--- TEXTO DE ESTUDO ---

O Chile tem pouco a pouco reconstruído a infraestrutura destruída após o terremoto de 2010, enquanto a população do país ainda contabiliza as perdas.
Menos visíveis, contudo, são as cicatrizes deixadas pela tragédia.
"Faço cerca de 40 consultas por dia, de segunda a sábado, atendendo crianças, adolescentes e adultos. Pelo menos 30% dos meus pacientes buscam ajuda para tentar superar o dano psicológico causado pelo terremoto ", afirmou à BBC o neuropsiquiatra Rodrigo Paz.
"Muitos desses pacientes não sofriam de nenhum transtorno psiquiátrico antes da catástrofe. Para aqueles que já padeciam de alguma neurose, tiveram seus quadros agravados", acrescentou.
Sequelas
Os sintomas mais comuns apresentados pelos pacientes são insônia, depressão e falta de desejo sexual, enumera Paz.

---

Escreva a continuação do texto sobre as sequelas psicológicas do terremoto de 2010 no Chile, a partir do ponto em que ele termina. Os registros não têm nenhum papel nesta atividade.

--- DADOS PARA ANÁLISE ---

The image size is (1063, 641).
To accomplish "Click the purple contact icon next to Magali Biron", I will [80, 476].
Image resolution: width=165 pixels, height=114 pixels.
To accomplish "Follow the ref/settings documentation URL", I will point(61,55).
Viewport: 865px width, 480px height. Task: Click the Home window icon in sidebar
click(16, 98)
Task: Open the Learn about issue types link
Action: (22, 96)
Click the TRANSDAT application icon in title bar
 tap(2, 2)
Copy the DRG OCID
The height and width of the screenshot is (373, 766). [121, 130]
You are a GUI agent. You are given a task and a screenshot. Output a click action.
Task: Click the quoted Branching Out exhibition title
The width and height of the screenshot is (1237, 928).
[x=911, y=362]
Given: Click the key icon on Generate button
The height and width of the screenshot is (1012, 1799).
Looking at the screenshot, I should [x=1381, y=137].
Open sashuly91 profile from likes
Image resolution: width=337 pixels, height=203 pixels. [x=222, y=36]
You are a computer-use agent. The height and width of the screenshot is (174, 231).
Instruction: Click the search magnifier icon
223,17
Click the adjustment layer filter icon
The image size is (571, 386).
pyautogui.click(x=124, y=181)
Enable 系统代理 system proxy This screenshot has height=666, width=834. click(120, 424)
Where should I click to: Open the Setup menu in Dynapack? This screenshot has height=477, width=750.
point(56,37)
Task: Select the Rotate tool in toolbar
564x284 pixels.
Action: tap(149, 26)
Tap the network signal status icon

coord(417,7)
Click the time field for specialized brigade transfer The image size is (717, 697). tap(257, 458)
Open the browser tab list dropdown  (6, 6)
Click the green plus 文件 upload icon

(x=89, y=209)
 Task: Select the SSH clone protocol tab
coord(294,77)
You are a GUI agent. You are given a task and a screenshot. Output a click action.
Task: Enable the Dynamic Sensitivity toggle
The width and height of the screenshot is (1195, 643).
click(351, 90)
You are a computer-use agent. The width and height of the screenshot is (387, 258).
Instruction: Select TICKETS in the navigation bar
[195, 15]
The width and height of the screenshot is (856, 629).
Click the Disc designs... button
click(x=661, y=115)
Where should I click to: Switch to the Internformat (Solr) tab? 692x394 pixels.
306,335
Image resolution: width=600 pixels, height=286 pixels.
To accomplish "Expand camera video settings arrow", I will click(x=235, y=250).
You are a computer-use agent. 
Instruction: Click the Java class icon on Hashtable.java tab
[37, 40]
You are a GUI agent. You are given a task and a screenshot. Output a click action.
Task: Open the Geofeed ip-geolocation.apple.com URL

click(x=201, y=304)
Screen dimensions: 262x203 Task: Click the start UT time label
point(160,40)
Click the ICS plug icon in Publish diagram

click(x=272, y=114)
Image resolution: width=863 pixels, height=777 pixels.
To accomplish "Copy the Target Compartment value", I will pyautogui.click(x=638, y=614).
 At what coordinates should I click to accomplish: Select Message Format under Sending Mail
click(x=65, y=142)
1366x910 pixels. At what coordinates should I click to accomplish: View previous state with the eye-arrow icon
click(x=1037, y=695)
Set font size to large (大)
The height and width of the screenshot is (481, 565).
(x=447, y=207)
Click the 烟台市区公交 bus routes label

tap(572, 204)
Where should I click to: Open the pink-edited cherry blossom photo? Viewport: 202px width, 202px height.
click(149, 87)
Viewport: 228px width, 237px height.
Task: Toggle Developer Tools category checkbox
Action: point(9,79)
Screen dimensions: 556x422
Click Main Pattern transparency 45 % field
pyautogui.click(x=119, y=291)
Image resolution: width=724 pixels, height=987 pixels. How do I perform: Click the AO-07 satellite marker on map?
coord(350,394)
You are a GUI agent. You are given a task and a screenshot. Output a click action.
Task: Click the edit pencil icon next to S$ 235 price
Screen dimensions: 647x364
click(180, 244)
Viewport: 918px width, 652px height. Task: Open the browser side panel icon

---

RESPOSTA À TAREFA:
"Há também uma pequena porcentagem de pacientes que tende a reagir de forma desproporcional sempre que sente um novo tremor. Na maioria das vezes, o medo é tanto que eles querem mudar de casa ou mesmo nunca mais viajar ao litoral", disse.
"A experiência do Chile é semelhante à experiência de outros países afetados por desastres naturais. A literatura médica conta que entre 30% e 40% da população diretamente afetada por um desastre desse tipo frequentemente desenvolve transtornos psicológicos", afirmou Rodrigo Figueroa, diretor do Centro Intervenção em Trauma, Stress e Desastres (Cited, na sigla em espanhol), em Santiago.
"Aconteceu aqui exatamente o que a teoria diz. Seis meses após o terremoto, fizemos um estudo com base nos dados dos domicílios chilenos (Casen), que englobam entre 20 mil a 30 mil pessoas, e concluímos que pelo menos 11% das amostragens apresentaram stress pós-traumático ", disse Figueroa.
Estima-se que aproximadamente 80% dos chilenos foram afetados em maior ou menor grau pelo sismo de 2010.
Entretanto, foram as pessoas que viviam nas áreas costeiras próximas ao epicentro do terremoto e, posteriormente atingidas pelo tsunami, quem apresentaram os maiores danos psicológicos e psiquiátricos.
O estudo indica que em vilarejos próximas ao litoral, como Conceição ou Talca, cerca de 25% da população foi diagnosticada com stress pós-traumático.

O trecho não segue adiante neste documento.